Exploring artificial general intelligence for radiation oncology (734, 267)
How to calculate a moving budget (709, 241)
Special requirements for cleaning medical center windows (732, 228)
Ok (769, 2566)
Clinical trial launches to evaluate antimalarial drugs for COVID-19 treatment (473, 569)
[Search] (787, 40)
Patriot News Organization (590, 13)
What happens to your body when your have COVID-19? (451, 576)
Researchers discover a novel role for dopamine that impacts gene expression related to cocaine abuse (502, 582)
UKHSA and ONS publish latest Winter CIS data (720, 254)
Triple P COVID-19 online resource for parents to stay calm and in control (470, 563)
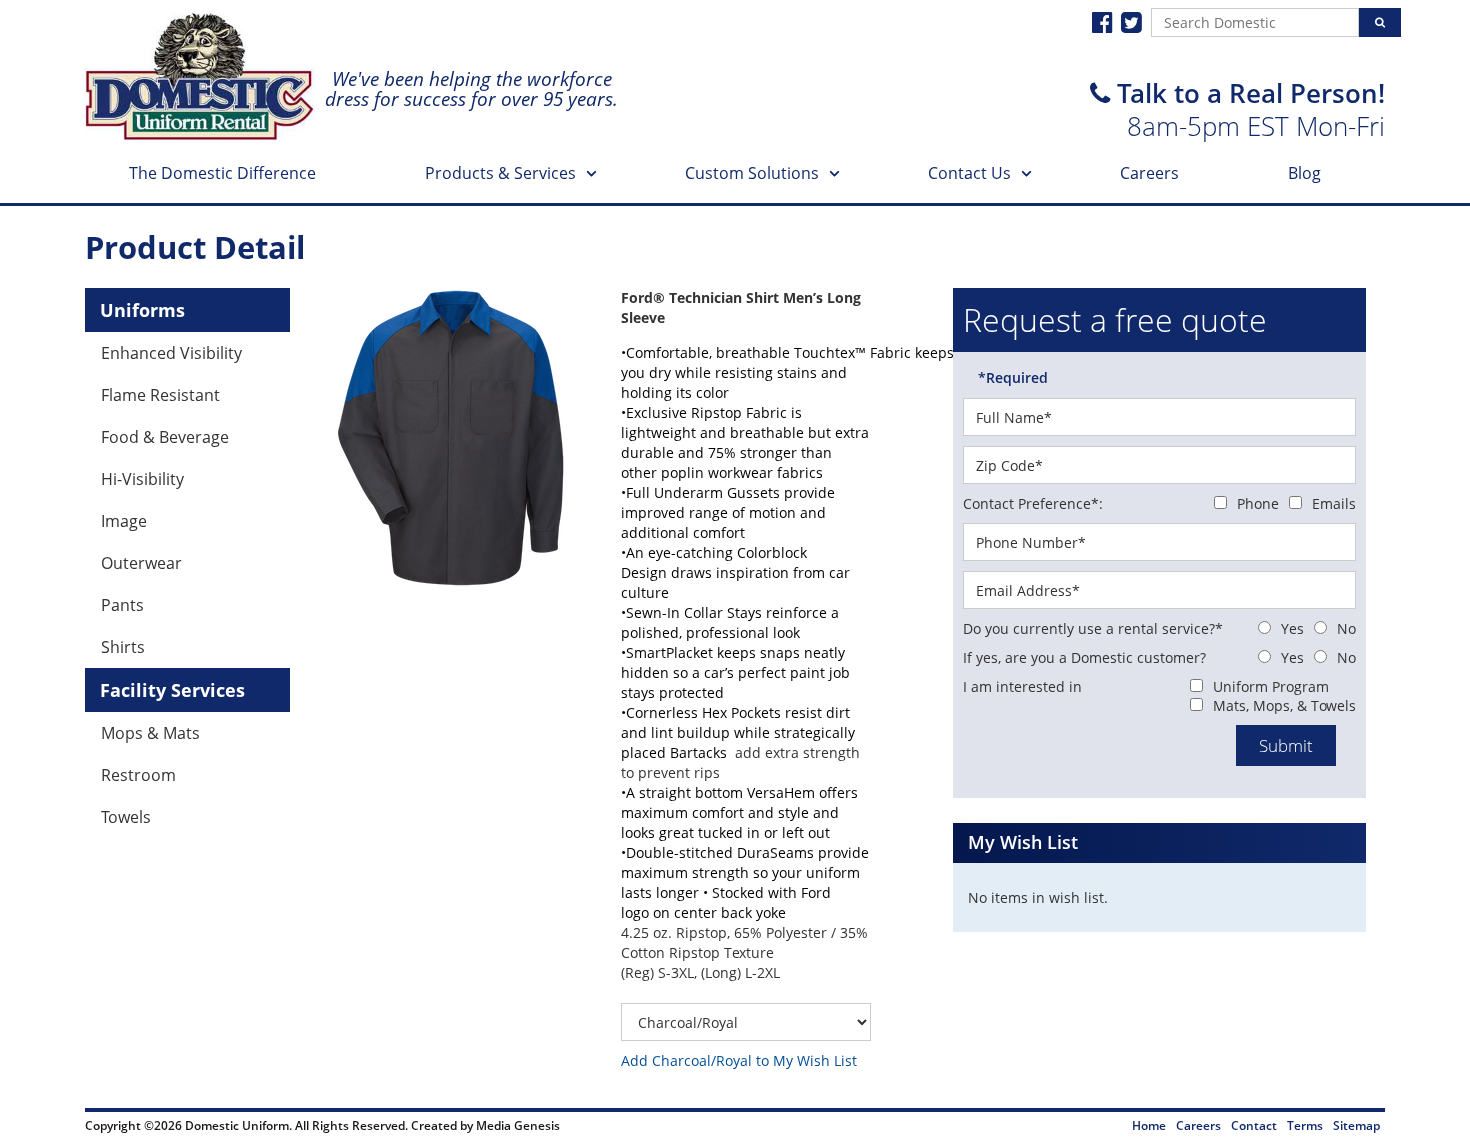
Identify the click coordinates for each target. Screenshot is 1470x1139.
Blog (1304, 173)
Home (1149, 1125)
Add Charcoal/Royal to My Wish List (739, 1060)
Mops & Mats (150, 733)
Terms (1305, 1125)
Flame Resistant (160, 395)
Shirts (123, 647)
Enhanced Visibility (171, 353)
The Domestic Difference (222, 173)
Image (124, 521)
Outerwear (141, 563)
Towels (126, 817)
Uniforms (142, 310)
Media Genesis (518, 1125)
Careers (1149, 173)
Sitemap (1356, 1125)
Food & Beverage (165, 437)
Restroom (138, 775)
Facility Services (172, 690)
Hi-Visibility (142, 479)
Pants (122, 605)
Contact (1254, 1125)
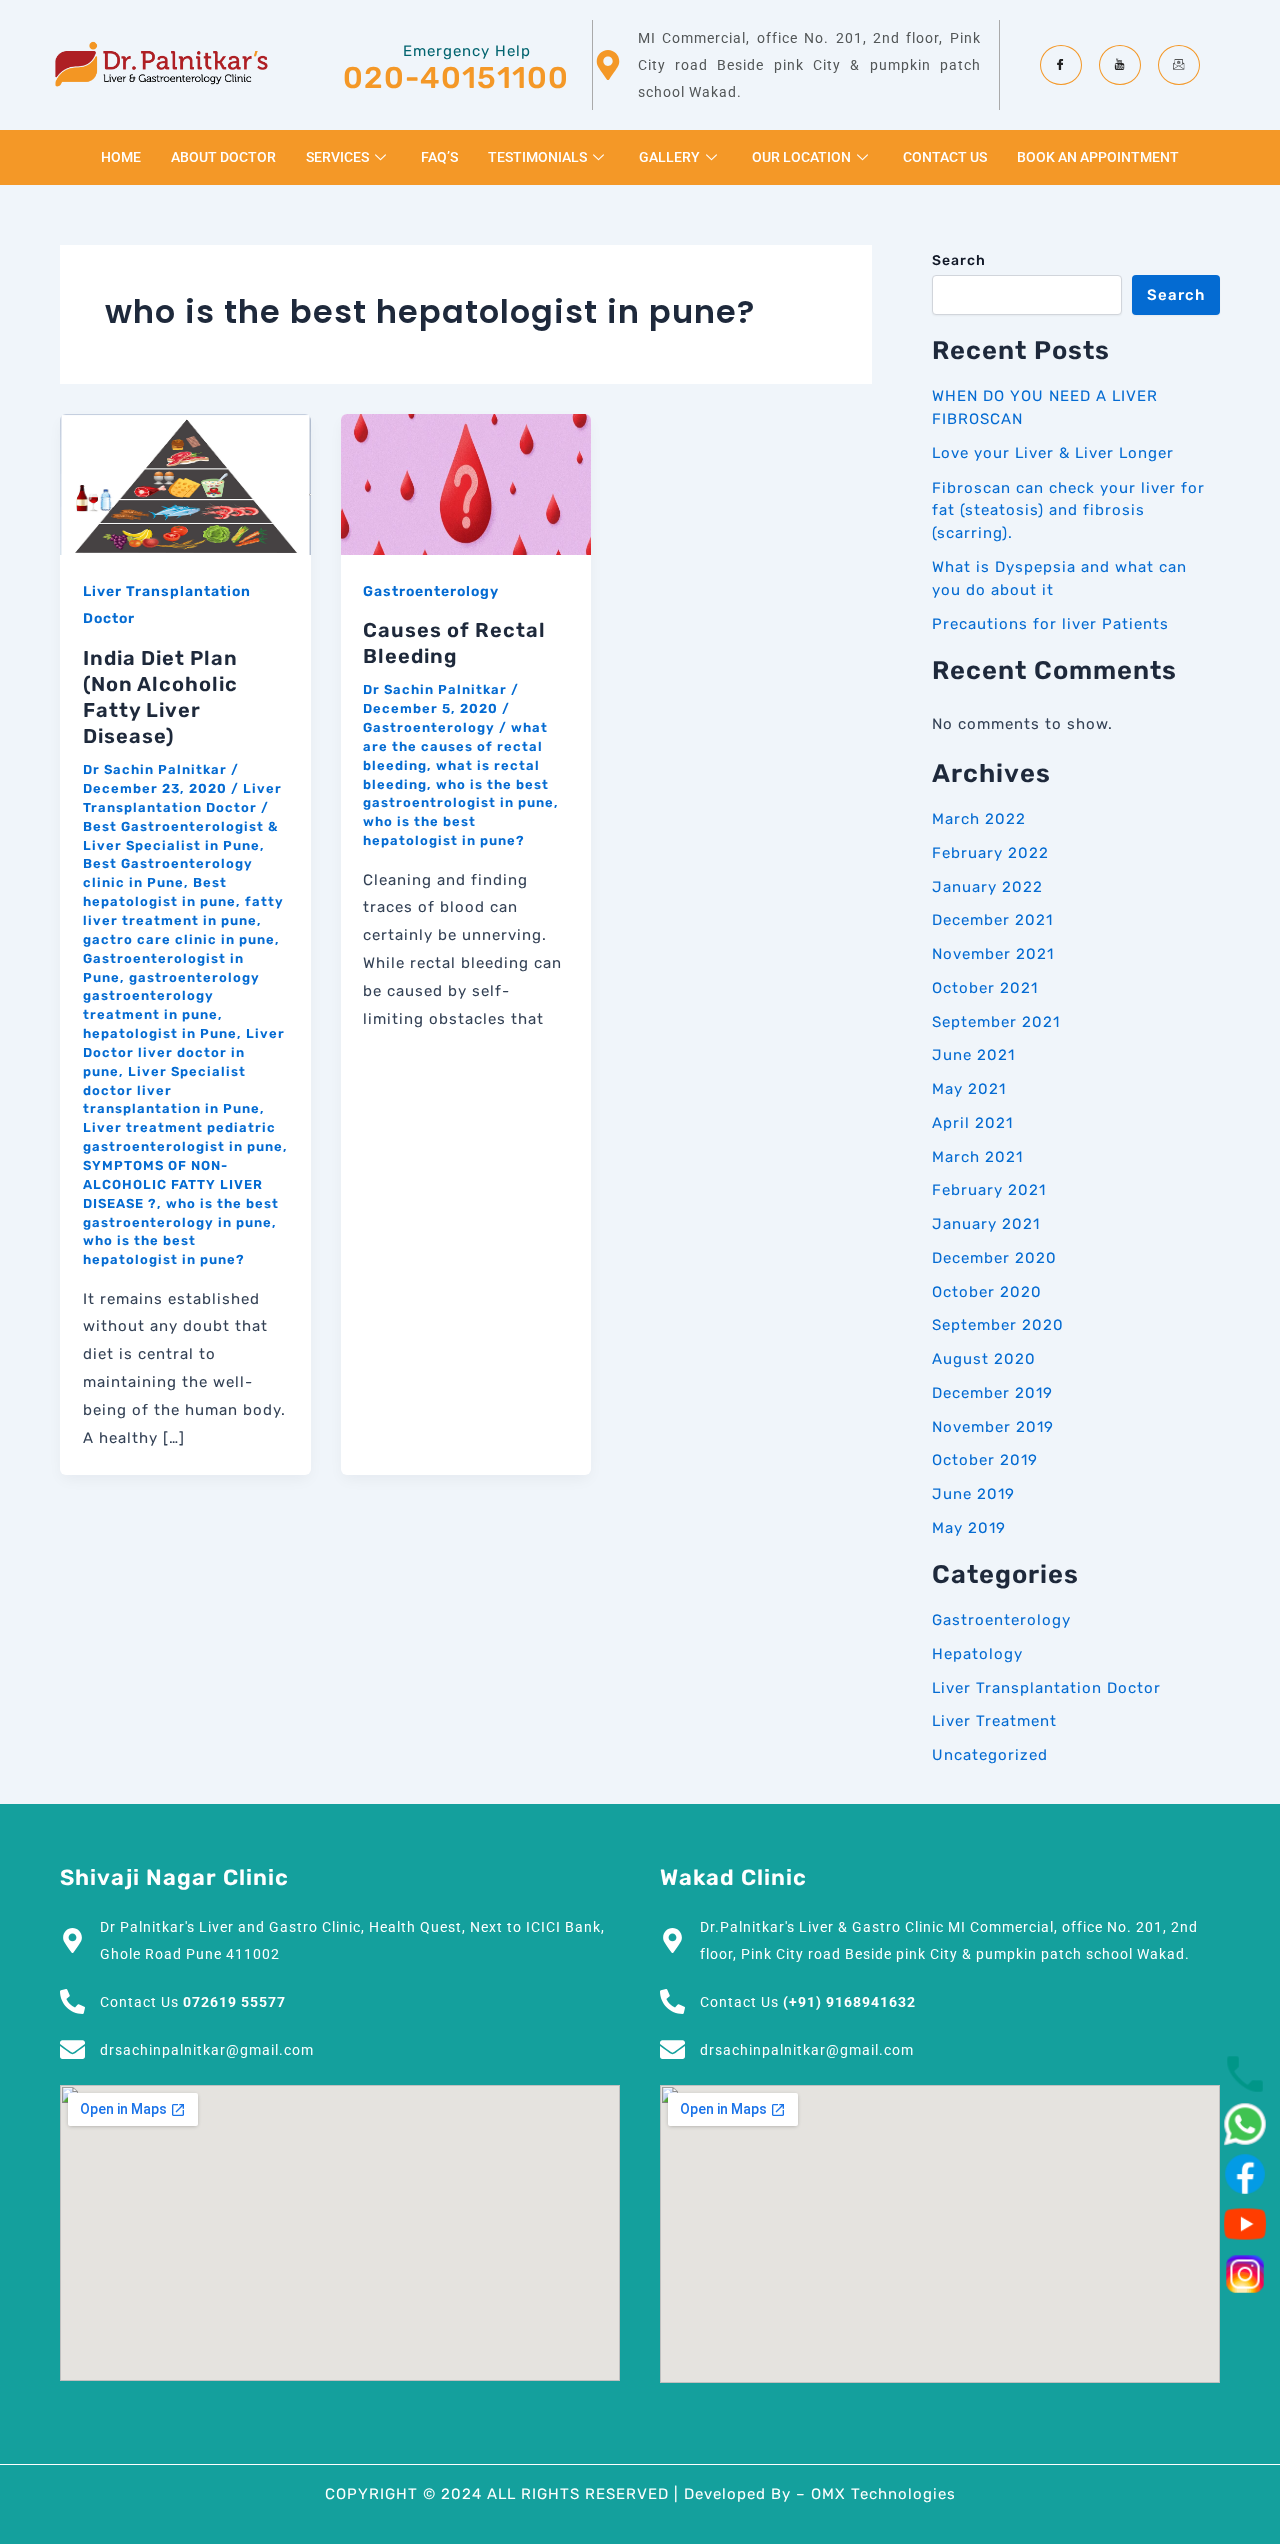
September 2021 (996, 1022)
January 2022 (987, 887)
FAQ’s (439, 157)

┄┄┄┄┄┄

WORK INSTRUCTIONS:
Please give back exactly the lines of the listing above that run from the one containing "Ok (769, 2566)" through the one containing "What happens to", and only those.

RESPONSE AREA:
Ok (769, 2566)
Clinical trial launches to evaluate antimalarial drugs for COVID-19 treatment (473, 569)
[Search] (787, 40)
Patriot News Organization (590, 13)
What happens to your body when your have COVID-19? (451, 576)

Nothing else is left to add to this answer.